[15782] in bugtraq
Re: CheckPoint FW1 BUG
daemon@ATHENA.MIT.EDU (NHC Research)
Fri Jul 14 14:30:16 2000
MIME-Version: 1.0
Content-Type: TEXT/PLAIN; charset=US-ASCII
Message-ID: <Pine.BSO.4.21.0007131701130.25808-100000@pr0n.newhackcity.net>
Date: Thu, 13 Jul 2000 17:01:38 -0700
Reply-To: NHC Research <ipfreely@NEWHACKCITY.NET>
From: NHC Research <ipfreely@NEWHACKCITY.NET>
To: BUGTRAQ@SECURITYFOCUS.COM
While doing some testing on Firewall-1 4.0 NT SP4 a few months ago, we
came across a similar situation. We felt it was not worthy of an advisory
because it is effectively a misconfiguration issue, although it is the
default configuration upon initial install.
Scenario:
One firewall machine, 2 NICs (one for untrusted net, one for trusted net).
Configuration:
NT 4.0 SP6a
Firewall-1 NT 4.0 SP4
Steps 2 Repro:
1. Install FW-1, define one subnet for each physical NIC.

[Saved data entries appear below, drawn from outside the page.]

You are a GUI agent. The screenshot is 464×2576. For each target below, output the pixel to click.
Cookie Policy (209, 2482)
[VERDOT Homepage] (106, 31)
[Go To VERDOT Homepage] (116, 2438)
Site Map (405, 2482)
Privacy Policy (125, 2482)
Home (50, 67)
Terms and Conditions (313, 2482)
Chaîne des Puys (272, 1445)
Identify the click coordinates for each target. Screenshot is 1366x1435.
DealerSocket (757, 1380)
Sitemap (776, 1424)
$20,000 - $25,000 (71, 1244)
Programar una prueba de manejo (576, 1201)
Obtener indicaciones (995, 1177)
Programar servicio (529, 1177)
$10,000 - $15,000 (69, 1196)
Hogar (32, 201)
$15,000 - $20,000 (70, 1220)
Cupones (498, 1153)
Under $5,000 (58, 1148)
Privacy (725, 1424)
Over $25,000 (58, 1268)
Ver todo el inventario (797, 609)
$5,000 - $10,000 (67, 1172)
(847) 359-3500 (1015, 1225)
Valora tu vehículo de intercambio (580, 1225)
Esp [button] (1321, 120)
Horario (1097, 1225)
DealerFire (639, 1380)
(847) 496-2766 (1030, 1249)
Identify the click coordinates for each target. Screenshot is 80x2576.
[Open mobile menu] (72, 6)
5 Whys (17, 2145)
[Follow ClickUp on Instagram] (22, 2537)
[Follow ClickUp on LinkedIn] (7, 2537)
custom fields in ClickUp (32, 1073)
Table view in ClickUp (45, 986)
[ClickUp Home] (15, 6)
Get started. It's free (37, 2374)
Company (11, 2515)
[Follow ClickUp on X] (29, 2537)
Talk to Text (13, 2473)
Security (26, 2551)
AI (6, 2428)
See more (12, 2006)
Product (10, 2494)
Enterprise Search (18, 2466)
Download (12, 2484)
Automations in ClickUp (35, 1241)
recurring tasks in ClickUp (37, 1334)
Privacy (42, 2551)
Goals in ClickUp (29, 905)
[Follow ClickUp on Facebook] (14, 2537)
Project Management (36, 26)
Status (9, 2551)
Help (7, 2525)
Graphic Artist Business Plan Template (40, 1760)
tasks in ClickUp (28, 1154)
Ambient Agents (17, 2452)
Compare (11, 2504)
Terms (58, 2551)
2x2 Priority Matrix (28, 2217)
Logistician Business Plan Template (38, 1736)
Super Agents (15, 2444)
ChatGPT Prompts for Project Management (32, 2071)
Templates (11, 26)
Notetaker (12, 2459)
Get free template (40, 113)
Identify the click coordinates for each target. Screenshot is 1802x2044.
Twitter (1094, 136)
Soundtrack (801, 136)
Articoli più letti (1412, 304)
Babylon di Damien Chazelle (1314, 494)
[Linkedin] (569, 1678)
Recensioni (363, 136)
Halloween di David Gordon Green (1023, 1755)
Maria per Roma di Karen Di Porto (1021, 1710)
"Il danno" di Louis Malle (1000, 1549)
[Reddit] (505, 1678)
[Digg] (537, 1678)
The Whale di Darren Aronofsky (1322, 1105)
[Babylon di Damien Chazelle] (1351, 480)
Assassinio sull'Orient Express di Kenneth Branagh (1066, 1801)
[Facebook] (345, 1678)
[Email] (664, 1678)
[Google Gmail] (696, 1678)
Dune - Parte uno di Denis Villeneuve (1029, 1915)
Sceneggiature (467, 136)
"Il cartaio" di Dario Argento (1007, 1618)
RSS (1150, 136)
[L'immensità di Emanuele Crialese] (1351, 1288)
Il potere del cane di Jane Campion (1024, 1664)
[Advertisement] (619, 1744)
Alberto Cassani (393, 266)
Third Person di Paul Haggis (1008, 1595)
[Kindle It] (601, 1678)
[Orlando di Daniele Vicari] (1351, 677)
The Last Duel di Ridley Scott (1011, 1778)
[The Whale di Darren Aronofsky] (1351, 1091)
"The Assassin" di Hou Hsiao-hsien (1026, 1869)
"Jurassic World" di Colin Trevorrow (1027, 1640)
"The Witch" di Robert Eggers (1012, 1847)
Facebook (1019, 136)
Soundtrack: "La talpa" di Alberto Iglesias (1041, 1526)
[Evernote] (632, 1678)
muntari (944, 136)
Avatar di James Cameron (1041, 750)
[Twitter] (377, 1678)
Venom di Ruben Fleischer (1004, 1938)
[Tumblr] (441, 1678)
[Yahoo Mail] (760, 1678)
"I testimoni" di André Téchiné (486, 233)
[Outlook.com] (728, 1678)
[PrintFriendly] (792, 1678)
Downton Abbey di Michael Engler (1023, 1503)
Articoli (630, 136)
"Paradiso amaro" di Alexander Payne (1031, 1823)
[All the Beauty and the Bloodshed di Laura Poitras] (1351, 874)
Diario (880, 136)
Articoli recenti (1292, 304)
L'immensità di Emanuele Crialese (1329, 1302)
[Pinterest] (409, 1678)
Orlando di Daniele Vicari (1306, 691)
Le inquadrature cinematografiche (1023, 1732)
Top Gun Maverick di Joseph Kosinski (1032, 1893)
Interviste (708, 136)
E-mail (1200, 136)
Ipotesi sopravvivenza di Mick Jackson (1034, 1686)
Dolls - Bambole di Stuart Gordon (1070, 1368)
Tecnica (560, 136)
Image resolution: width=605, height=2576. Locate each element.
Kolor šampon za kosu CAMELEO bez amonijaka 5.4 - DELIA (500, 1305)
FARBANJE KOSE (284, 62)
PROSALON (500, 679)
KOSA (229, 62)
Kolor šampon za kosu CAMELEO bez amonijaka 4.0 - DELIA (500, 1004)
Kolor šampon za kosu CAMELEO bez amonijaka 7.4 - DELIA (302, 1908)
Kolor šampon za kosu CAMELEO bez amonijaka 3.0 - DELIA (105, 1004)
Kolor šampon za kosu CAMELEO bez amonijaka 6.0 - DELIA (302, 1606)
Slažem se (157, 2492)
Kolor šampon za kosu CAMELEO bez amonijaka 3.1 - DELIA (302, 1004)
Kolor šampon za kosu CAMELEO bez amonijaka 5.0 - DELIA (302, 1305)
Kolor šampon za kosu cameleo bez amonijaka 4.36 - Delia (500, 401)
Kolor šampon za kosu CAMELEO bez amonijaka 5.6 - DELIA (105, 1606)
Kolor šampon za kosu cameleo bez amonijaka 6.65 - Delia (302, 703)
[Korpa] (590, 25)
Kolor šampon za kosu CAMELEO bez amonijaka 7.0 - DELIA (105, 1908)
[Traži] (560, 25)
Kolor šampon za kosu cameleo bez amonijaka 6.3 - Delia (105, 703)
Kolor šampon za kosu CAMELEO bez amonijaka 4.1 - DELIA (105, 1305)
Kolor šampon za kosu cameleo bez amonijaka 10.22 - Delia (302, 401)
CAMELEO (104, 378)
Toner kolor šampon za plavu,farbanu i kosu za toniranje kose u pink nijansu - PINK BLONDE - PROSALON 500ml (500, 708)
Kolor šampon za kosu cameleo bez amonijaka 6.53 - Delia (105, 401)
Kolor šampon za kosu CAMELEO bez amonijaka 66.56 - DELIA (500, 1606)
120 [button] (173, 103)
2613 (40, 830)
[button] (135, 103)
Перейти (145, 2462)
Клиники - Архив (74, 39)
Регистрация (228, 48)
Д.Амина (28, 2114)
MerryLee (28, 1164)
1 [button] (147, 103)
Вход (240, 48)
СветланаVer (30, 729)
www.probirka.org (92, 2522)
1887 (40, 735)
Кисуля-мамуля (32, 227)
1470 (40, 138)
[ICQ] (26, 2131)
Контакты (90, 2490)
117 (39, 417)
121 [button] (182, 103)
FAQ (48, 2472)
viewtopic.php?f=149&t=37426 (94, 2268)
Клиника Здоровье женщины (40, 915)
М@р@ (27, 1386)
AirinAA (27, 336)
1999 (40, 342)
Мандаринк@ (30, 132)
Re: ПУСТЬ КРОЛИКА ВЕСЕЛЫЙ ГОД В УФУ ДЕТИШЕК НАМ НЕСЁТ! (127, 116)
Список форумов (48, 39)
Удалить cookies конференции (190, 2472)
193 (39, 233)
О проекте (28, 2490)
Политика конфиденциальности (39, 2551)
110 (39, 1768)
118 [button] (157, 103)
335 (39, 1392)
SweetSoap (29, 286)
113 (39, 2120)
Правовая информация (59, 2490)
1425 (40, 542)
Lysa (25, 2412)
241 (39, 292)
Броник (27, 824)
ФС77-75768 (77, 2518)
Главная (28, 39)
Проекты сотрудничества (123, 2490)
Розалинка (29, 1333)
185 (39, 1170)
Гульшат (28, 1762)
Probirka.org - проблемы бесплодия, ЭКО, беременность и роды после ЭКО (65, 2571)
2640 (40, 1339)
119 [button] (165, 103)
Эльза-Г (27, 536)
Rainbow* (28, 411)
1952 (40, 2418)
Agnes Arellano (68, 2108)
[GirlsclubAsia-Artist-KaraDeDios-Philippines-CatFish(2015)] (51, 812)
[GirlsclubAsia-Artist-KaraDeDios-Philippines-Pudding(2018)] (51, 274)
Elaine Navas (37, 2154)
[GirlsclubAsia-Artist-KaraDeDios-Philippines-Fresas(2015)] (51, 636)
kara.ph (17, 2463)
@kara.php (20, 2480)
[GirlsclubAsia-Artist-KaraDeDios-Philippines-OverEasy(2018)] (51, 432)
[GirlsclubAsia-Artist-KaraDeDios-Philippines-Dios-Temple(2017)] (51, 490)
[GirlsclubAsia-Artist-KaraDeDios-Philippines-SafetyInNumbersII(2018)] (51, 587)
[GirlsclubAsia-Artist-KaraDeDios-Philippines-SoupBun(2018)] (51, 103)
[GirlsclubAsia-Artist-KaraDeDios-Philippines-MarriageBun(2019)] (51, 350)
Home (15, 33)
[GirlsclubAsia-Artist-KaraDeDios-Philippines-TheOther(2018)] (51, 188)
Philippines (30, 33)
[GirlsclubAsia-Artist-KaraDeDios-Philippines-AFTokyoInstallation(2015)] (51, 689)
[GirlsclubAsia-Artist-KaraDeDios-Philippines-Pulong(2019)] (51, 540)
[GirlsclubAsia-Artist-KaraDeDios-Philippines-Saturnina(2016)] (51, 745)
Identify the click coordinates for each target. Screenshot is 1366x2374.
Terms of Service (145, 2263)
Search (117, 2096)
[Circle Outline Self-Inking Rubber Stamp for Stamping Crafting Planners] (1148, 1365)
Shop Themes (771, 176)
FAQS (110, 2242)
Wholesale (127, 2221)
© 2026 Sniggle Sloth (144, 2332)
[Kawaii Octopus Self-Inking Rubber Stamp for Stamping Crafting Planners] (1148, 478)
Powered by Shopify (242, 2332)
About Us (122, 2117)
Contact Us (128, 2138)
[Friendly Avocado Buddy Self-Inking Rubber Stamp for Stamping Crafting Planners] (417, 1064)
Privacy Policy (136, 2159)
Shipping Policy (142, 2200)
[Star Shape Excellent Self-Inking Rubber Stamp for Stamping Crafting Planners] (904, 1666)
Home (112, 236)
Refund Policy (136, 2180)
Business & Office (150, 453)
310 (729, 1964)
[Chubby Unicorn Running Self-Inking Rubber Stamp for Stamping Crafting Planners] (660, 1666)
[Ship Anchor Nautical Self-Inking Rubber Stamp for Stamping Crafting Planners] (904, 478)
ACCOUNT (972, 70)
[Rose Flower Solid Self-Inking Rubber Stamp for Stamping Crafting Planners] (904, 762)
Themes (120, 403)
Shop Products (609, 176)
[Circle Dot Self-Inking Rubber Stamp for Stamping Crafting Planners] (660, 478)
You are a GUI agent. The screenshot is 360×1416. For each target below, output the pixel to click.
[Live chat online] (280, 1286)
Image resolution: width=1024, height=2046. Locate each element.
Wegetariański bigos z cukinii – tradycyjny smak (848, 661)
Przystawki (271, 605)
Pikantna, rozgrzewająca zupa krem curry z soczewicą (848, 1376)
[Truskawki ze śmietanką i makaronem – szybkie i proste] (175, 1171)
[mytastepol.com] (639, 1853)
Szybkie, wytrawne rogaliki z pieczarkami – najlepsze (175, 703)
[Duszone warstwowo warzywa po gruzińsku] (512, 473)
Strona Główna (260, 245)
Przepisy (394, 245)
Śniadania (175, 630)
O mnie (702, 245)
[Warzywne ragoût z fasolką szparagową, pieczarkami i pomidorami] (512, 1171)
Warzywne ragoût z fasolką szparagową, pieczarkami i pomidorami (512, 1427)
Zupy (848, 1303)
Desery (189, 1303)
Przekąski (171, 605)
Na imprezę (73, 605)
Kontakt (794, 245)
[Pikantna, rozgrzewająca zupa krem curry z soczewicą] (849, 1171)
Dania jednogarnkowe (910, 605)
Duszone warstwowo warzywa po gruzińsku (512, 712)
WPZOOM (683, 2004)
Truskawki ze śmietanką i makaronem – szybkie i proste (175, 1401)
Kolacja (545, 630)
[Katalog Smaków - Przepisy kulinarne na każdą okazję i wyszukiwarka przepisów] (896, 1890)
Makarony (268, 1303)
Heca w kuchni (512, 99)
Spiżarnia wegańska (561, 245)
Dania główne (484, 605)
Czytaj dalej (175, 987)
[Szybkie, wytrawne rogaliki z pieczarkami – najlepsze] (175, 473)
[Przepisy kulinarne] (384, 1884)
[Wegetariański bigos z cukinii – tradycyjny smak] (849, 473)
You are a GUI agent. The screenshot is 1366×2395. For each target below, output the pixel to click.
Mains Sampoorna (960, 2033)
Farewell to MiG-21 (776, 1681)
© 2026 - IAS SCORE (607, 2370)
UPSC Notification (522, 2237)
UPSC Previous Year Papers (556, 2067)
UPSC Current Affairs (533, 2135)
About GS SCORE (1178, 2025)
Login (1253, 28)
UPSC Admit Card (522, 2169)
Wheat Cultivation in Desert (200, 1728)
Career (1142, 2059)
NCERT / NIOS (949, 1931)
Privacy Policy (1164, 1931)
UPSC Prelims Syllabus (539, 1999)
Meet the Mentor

2. From either network, send a SYN packet to the IP of the firewall, port
1032. ('telnet firewallip 1032', or 'nmap -sS -p 1032 firewallip')
Result:
One of the running instances of the fw.exe service goes to 100%.
Why is this not a bug?
Because the first thing the "wizard" does for you is to block all
traffic directly to the firewall, this should not be an issue for most
people. This is a really good thing, because FW-1 listens on an obscene
number of ports in a default installation.
If anyone can retest against FW-1 4.1 SP1, I'd be interested to see if
this minor problem still exists. Does anyone have an official contact for
Checkpoint to report security related issues?